OpenViking is trying to make context feel less like prompt stuffing and more like database infrastructure: addressable, indexed, isolated, observable, and safe enough for agents to use repeatedly.
On one benchmark, text-to-SQL accuracy moved from 0%, to 10% with RAG-style tricks, to roughly 35% when the prompt directly supplied the actual tables and joins.
Agents need the right data substrate. They need to know where information lives, how far a search should expand, which memory belongs to whom, and whether a write is safe. OpenViking frames that substrate as a context database.
The Shape Of The System
The core is deliberately polyglot. Python owns the server because model calls, parsing, multimodal processing, and AI dependencies still live there.

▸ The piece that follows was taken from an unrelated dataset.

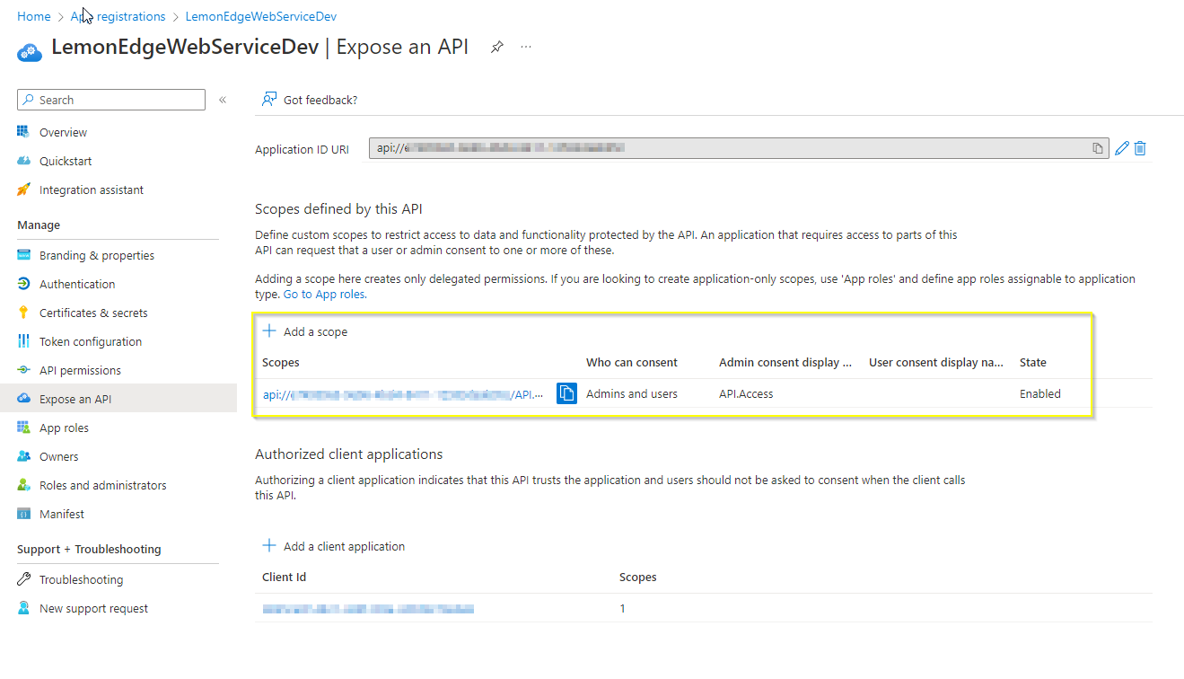Image resolution: width=1184 pixels, height=679 pixels.
Task: Open Authentication under Manage
Action: 75,283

Rust owns distribution-sensitive surfaces such as the CLI and RAGFS. C++ carries the embedded vector database lineage from VikingDB.
A database-shaped stack for agent context
That split is not just an implementation detail. It keeps each layer honest about its contract: agents speak in commands and URIs, the server enforces identity and jobs, AGFS/RAGFS gives context a traversable shape, and VikingDB plus file storage decide what can be retrieved or persisted.

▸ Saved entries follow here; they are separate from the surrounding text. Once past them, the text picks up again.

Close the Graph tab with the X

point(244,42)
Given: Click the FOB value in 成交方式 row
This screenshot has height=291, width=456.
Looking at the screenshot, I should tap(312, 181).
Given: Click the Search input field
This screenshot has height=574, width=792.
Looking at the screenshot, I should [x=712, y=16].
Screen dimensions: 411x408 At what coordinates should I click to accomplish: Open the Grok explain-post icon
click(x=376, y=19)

Directory Semantics Are The Addressing Layer
A large amount of useful context is already organized as a tree: code, calendars, wikis, books, shelves, service trees. VikingDB turned that observation into a path-aware vector index. OpenViking then uses `viking://` URIs to give agents a database namespace that feels familiar without pretending to be the local filesystem.
The important detail is that `path` is not stored as ordinary text. In VikingDB it is a `TYPE_PATH` index, so a query can choose a tree scope directly instead of scanning path strings as scalar metadata. Agents rarely ask for “any semantically similar thing anywhere.” They ask inside a project, a user memory space, a document subtree, or a service boundary.
| Capability | Why scalar filtering is not enough |
|---|---|
| Depth-aware retrieval | A directory query must mean current node, one level, or the entire subtree without rewriting every path predicate. |
| Multiple roots | Context lives under users, resources, memories, and tools; each root must remain a scope boundary. |
| Real-time updates | New files, moves, and deletes must be visible to retrieval without rebuilding the whole tree. |
| Per-level caches | Agents often need overview first, detail later; cache boundaries should match the tree. |
Directory depth selector
The buttons change only the visualization; the rule is still visible below.{ "op": "must", "field": "path", "conds": ["/user/shengmaojia/memories"], "para": "-d=1"}d=-1means global retrieval under the current directory.d=0matches the current node itself.d=xsearches downward by `x` levels.
Progressive Disclosure For Context
| Level | What it stores | Why agents need it |
|---|---|---|
L0 | Short summary | Fast orientation before spending tokens. |
L1 | Structure and fields | Enough shape to plan a query or traversal. |
L2 | Detailed source content | Only loaded when precision requires it. |
From Uploaded Files To Context Objects
A single image upload shows why OpenViking is not just a filesystem facade. When `ov add-resource ./docs/images/grafana-demo-dashboard.png` runs, OpenViking creates a directory for that resource, stores the original image as L2, and generates L0 and L1 summaries so an agent can decide whether to inspect the full object. All three levels are embedded with multimodal models and written to the vector database.
ov add-resource ./docs/images/grafana-demo-dashboard.png # creates a resource URI similar to:viking://resources/images/20260509/upload_321e98a827a0461f8721c683d726cbec_png| Input | Stored shape | Agent value |
|---|---|---|
grafana-demo-dashboard.png | L0 summary, L1 structure, L2 image | Searchable before the full image is loaded. |
| Code repository file | Original relative path preserved | Agents can navigate like code while retrieval stays semantic. |
| Wiki or document subtree | `viking://` URI hierarchy | Search can stay inside the intended knowledge scope. |
Distributed By Decoupling Storage
The open-source distribution starts as a single-machine service, but the architecture is pointed at managed deployment. The important move is to run OpenViking instances without data disks: vector storage, filesystem storage, logs, and telemetry are abstracted behind middleware interfaces.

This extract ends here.